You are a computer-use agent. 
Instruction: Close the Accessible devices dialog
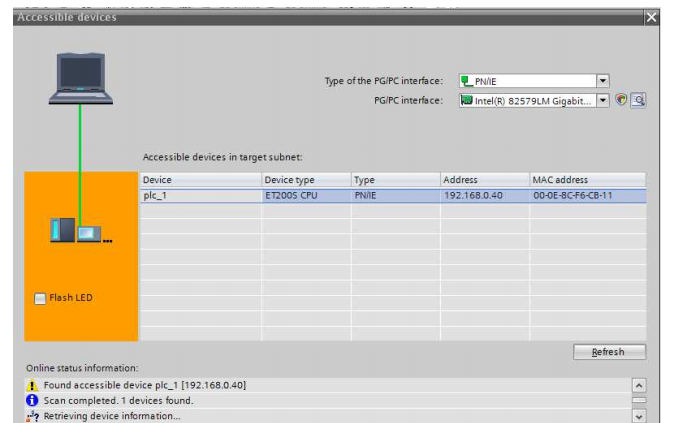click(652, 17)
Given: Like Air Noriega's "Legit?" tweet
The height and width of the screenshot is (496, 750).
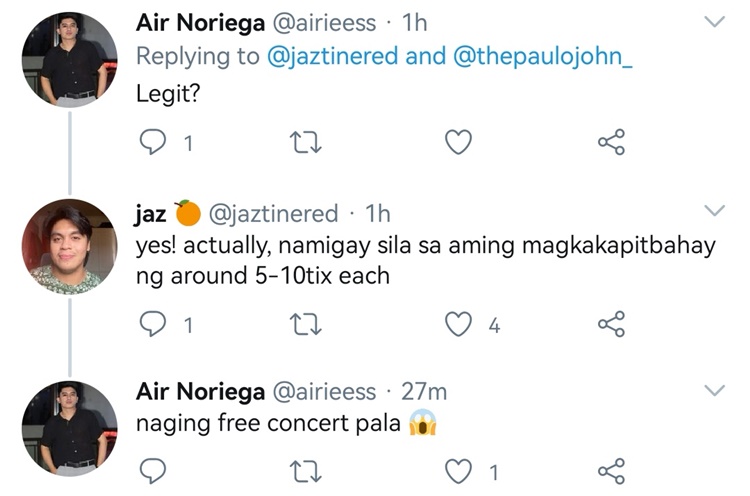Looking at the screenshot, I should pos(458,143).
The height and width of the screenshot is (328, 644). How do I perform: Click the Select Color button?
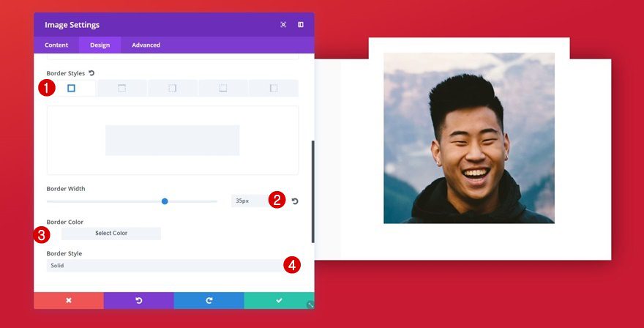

* * *

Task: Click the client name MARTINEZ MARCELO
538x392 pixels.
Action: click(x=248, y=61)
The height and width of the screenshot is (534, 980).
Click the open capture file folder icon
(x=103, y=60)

---

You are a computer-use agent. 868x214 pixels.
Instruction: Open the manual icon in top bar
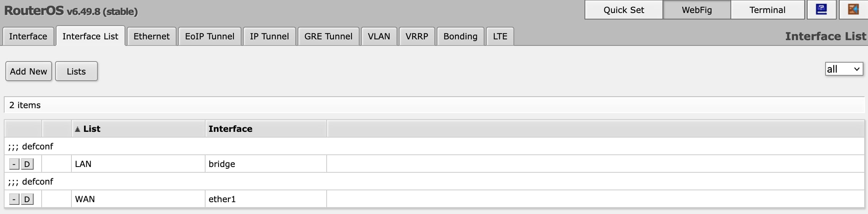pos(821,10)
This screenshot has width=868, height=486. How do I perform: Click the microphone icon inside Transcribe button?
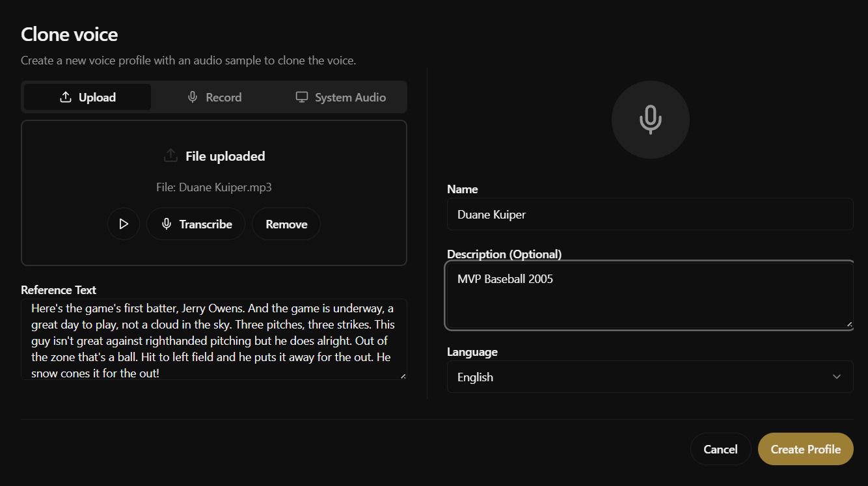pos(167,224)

* [ASSIGNMENT]:
Give back the exact lines above, running from the one that has "Given: Like Air" through the one that has "The height and width of the screenshot is (328, 644).", with nothing added and no pictures.

* [PROBLEM SOLUTION]:
Given: Like Air Noriega's "Legit?" tweet
The height and width of the screenshot is (496, 750).
Looking at the screenshot, I should pos(458,143).
The height and width of the screenshot is (328, 644). How do I perform: Click the Select Color button?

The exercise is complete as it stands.